This invention relates to a digital wireless wideband RF communication system operating in periodic noise environments. Such a system is useful, for example, for communicating digital data at high data rates; e.g. rates greater than 1 Mega bits per second (Mbps).
With the advent of digital photography, the wireless transmission of digital images, for example between a portable transmitting device like a digital camera and a receiving device such as a personal computer or other image appliance such as a printer, has become a desirable feature. High data rate transmissions are desirable because digital images represent a large amount of data and short transmission times are needed. Short transmission times result in shorter wait times while an image is being transferred from a camera to a receiver and in reduced battery power consumption.
Although there are several useful communication bands available for such a digital communication system, the 2.4 to 2.5 GHz ISM Band is particularly attractive because the band is unlicensed and available internationally. However, a major problem exists with the use of this band for wireless communication. The band is allocated for microwave ovens and other devices, which as described below, generate a great deal of periodic noise in the band. Other communication bands like the 5.75 GHz band can also have periodic noise generators present. For the purpose of describing the present invention, references will only be made to periodic microwave noise as is present in the 2.4 to 2.5 GHz ISM band. It will be understood that the same principles can be used in the presence of any other kind of periodic noise in any communication band.
Radio frequency (RF) transmissions in the 2.4 to 2.5 GHz ISM Band have historically had to deal with the presence of man-made noise from microwave ovens that predominately operate in the center of this band at 2.45 GHz. The noise emanates from the oven by leakage through the enclosure of the oven. The leakage noise is periodic and has a radiated output power approximately 20 dB greater in strength than that allowed by the FCC for operation of Part 15 non spread spectrum radios. With over 200 million microwave ovens in use throughout the world, they are by far the greatest and most significant source of noise in this band. In addition microwave lighting and illumination systems are soon to be in use in the same band creating additional noise interference. Some examples of locations where it would be desirable to transmit images in the presence of periodic microwave noise are in the home (particularly in the kitchen), or in a supermarket or department store where a photo kiosk may be located near a microwave oven or lighting system.
One possible way to communicate in the presence of microwave noise is to use a spread spectrum communication technique. One type of spread spectrum technique spreads the signal over a band which is much larger than the bandwidth of the signal so that the narrow band noise from the noise source has a reduced effect on the demodulated signal to noise ratio. This technique however is relatively expensive to implement, significantly limits the data throughput (e.g. by a factor of 8 or more) and does not work well if the receiver is located very close to the noise source. Another way to communicate in the presence in the presence of microwave noise is described in U.S. Pat. No. 5,574,979, issued Nov. 12, 1996 to West, entitled xe2x80x9cPeriodic Interference Avoidance in a Wireless Radio Frequency Communication System.xe2x80x9d This patent demonstrates a potential solution by avoiding microwave oven periodic noise by sensing the periodicity of the AC power line main in which the oven is connected to. Unfortunately this technique does not work for periodic noise sources other than microwave ovens or in cases where multiple microwave noise sources on different phases exist. This technique also does not work in cases where the RF communication equipment is battery powered and no connection to an AC power main can be made, nor can the AC main E field radiation be received by the RF communication equipment. Furthermore this approach does not address the problem where one of the wireless communication stations can sense the noise, but the other wireless communication station cannot; when both stations are subjected to noise having different characteristics; or when three or more stations are trying to communicate and one or more are in a noise environment.

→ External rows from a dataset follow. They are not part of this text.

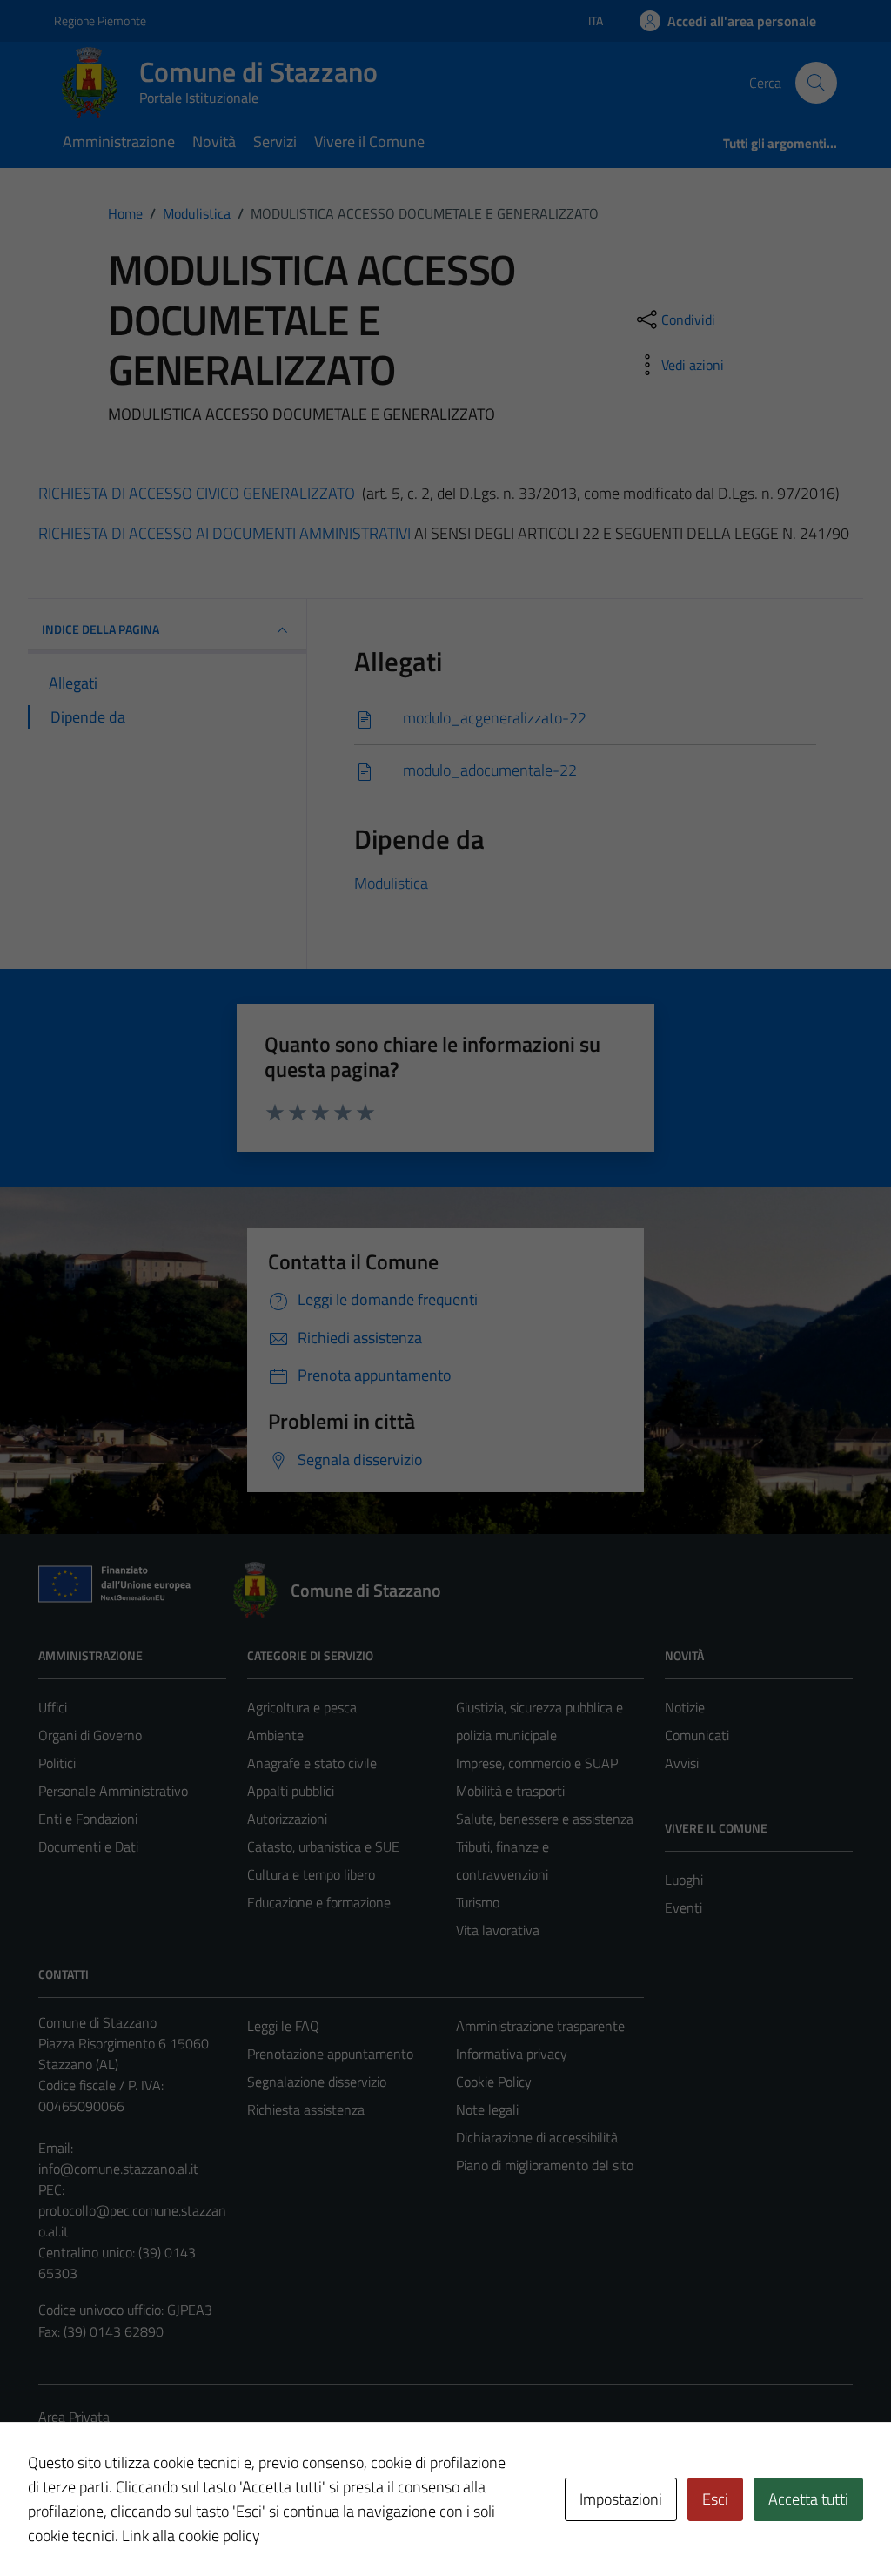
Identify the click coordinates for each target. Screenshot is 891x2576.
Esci (715, 2499)
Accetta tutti (808, 2499)
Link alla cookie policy (191, 2535)
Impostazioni (620, 2499)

There is a need therefore for an improved means of digital communication in environments with periodic noise.
This need is met by a wireless communication system operating in the presence of periodic noise signals such as from a microwave oven, that includes at least two wireless communication stations with each station including a transceiver, each such transceiver. Each transceiver includes a detector for detecting periodic noise signals and producing a first signal indicating the presence of noise signal""s quiescent period and second signals indicating the end of quiescent periods of such periodic noise signal. A controller responsive to the first and second noise signals controls the transceiver to provide effective communication with an other transceiver which minimizes the noise effect of the periodic noise signal. The transceiver transmits information concerning the detected quiescent period for use by the other transceiver to determine when to transmit during such quiescent period.
Advantages of the present invention include:
1. When each station can tell the other station(s) when periodic microwave signals will prevent reception, the transmitting stations can wait to transmit during the proper time. While waiting, systems may be powered down to reduce energy consumption, reduce interference with other devices and more efficiently control data flow to and from the host CPU; and
2. If two stations have interference between them, either partially or completely overlapping in time, the stations can look for other available stations with which to communicate in a more efficient manner, or wait until the first station is more available.
This invention is less expensive than one that uses a master clock to assign a global time reference to all stations and their quiescent periods. Such a system requires expensive accurate internal time bases or access to a Global Positioning System time base such as used by Code Division Multiple Access cellular systems.